La noticia que me suscitó curiosidad fue el anuncio de la creación de un Ministerio de la Soledad en Japón. Así, como suena. El departamento lo dirigirá un político, que, además, coordinará una estrategia para afrontar un fenómeno agravado por el descenso de la natalidad y la masificación de las ciudades. Japón es el país más longevo del planeta. España es el segundo. No es casual, según la nota que leí en El País redactada por Gonzalo Robledo, un periodista colombiano gran conocedor de la sociedad nipona y afincado en Tokio desde hace mucho tiempo, que esa decisión esté motivada en parte por el hecho de que ha habido un repunte de suicidios el pasado año, así como un aumento inquietante de personas fallecidas que vivían solas y cuyo cadáver fue encontrado entre uno y tres meses después.
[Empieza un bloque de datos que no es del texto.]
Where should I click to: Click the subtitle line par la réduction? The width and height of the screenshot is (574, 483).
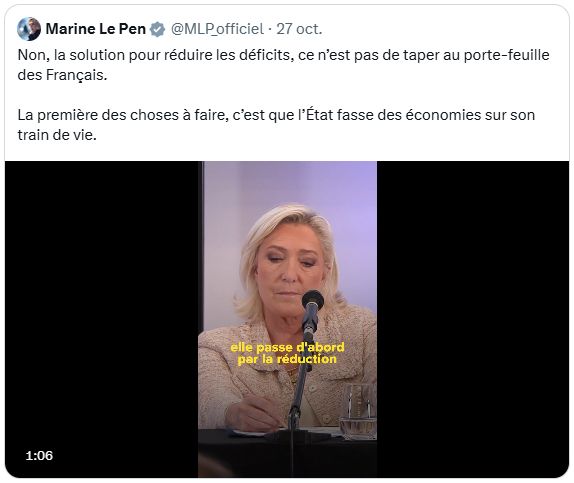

La escritora Junko Okamoto, autora de un libro con un título suficientemente revelador (Los más solitarios del mundo: los hombres japoneses de mediana edad) declara en una entrevista al periodista colombiano que muchas personas están solas pero se niegan a aceptarlo, porque lo consideran un estigma. La situación social ha servido para que algunos restaurantes tokiotas hayan decidido colocar en sus establecimientos mesas individuales con buenas vistas pero alejadas de las demás para no crear incomodidad al comensal solitario.

He leído que en España cerca de cinco millones de personas viven en hogares unipersonales. El número ha crecido en casi 100.000 de 2019 a 2020, sobre todo entre individuos mayores de 65 años y el fenómeno ha aumentado más entre hombres (11,4%) que entre mujeres (4%), aunque la soledad anciana sigue siendo una abrumadora mayoría cosa de féminas. Son cada vez más los casos de hombres forzados por las circunstancias a vivir sin compañía y a sentirse incómodos y agobiados para afrontar la soledad.
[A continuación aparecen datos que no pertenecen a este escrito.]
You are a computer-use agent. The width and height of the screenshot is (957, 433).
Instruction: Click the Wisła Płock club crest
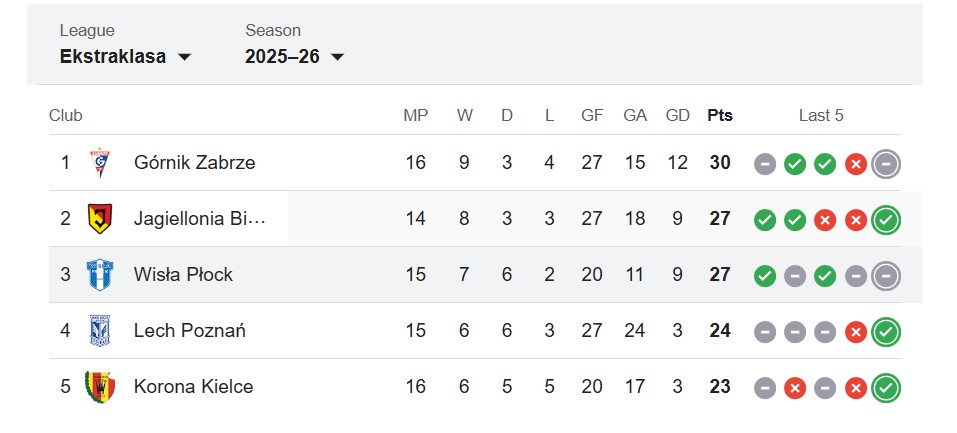pyautogui.click(x=100, y=274)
A este ritmo y considerando el descenso de la natalidad y el aumento de la esperanza de vida en España se podrá llegar a los niveles japoneses, donde se calcula que el 40% de los hogares serán unipersonales en 2040.
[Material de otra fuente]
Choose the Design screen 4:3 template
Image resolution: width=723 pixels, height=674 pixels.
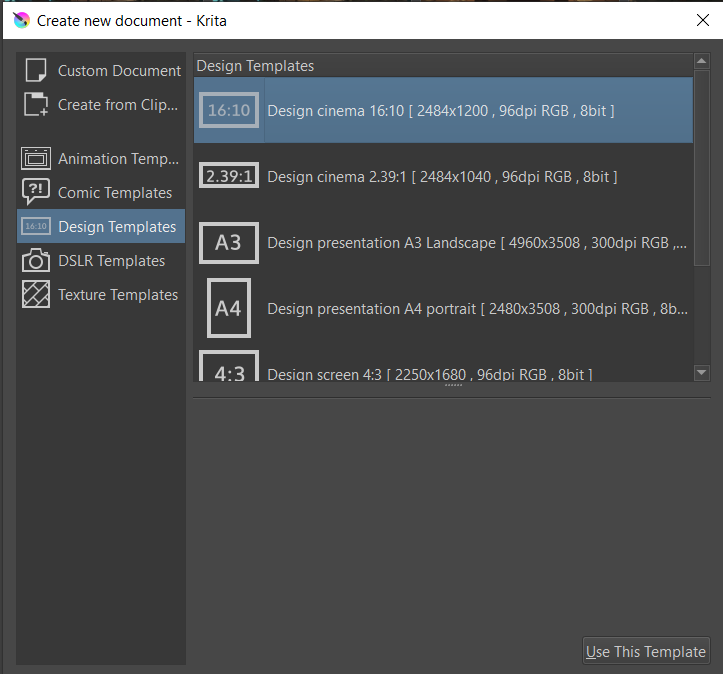click(x=430, y=373)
Al fenómeno de la España vaciada habrá que agregar entonces la España solitaria, en la que un Gobierno, sea de derechas o de izquierdas, se tenga que plantear la conveniencia de crear un Ministerio de Soledad. ¿A quién escoger como titular de ese hipotético departamento? La verdad, si se me permite la frivolidad, preferiría que lo dirigiera una mujer antes que un hombre. Como hombre me sentiría más arropado y hasta mejor comprendido por una ministra que por un ministro. Aunque eso no me impediría tener mi propio criterio de selección. En el Gobierno actual, por ejemplo, no contarían con mi apoyo para el cargo políticas como Irene Montero o María Jesús Montero, me exiliaría directamente si el propio Sánchez o Ábalos lo dirigieran, no me sentiría cómodo con Nadia Calviño, Teresa Ribero, González Laya, Darias o Robles, pero aceptaría con agrado que la nueva responsable de la cartera de Soledad fuera la vicepresidenta Yolanda Díaz, incluso aun cuando apenas comparto su ideología. Pero sentiría que por fin alguien de voz suave escucharía mis cuitas. Tal vez me equivocara por fiarme de las apariencias de una persona dialogante, sonriente y de verbo musical. Algún colega entonces me diría en un bar con una cerveza en la mano: «No aprendes, amigo. Te lo advertí. Baja del cielo y arremángate para vivir en el infierno de adultos».